• **EXTRACTED RECORDS**

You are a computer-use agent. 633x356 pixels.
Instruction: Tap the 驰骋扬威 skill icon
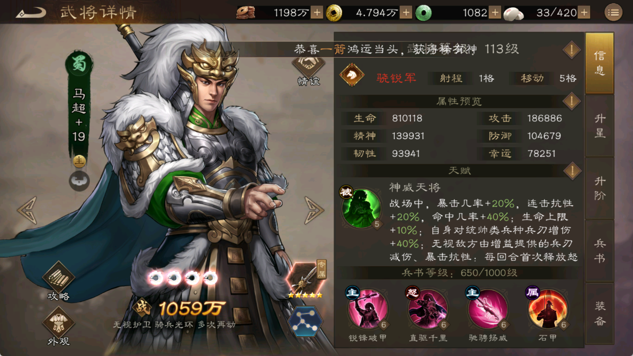[488, 309]
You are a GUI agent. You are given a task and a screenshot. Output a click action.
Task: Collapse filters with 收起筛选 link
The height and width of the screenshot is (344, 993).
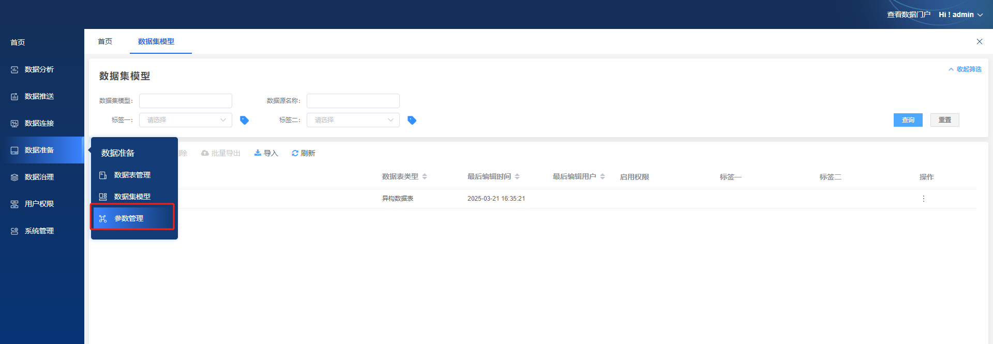(x=965, y=69)
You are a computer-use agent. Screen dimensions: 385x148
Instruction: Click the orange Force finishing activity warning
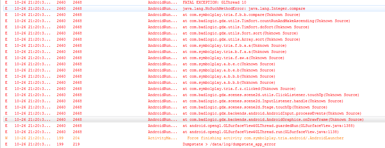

• **DIRECTIONS FOR THIS TASK**
Each record above should be duplicated word for word, with no pictures included.

• **EXERCISE OUTPUT**
You are a computer-use agent. 633x356 pixels.
Instruction: Tap the 驰骋扬威 skill icon
[488, 309]
You are a GUI agent. You are given a task and a screenshot. Output a click action.
Task: Collapse filters with 收起筛选 link
The height and width of the screenshot is (344, 993).
(x=965, y=69)
You are a computer-use agent. Screen dimensions: 385x148
Instruction: Click the orange Force finishing activity warning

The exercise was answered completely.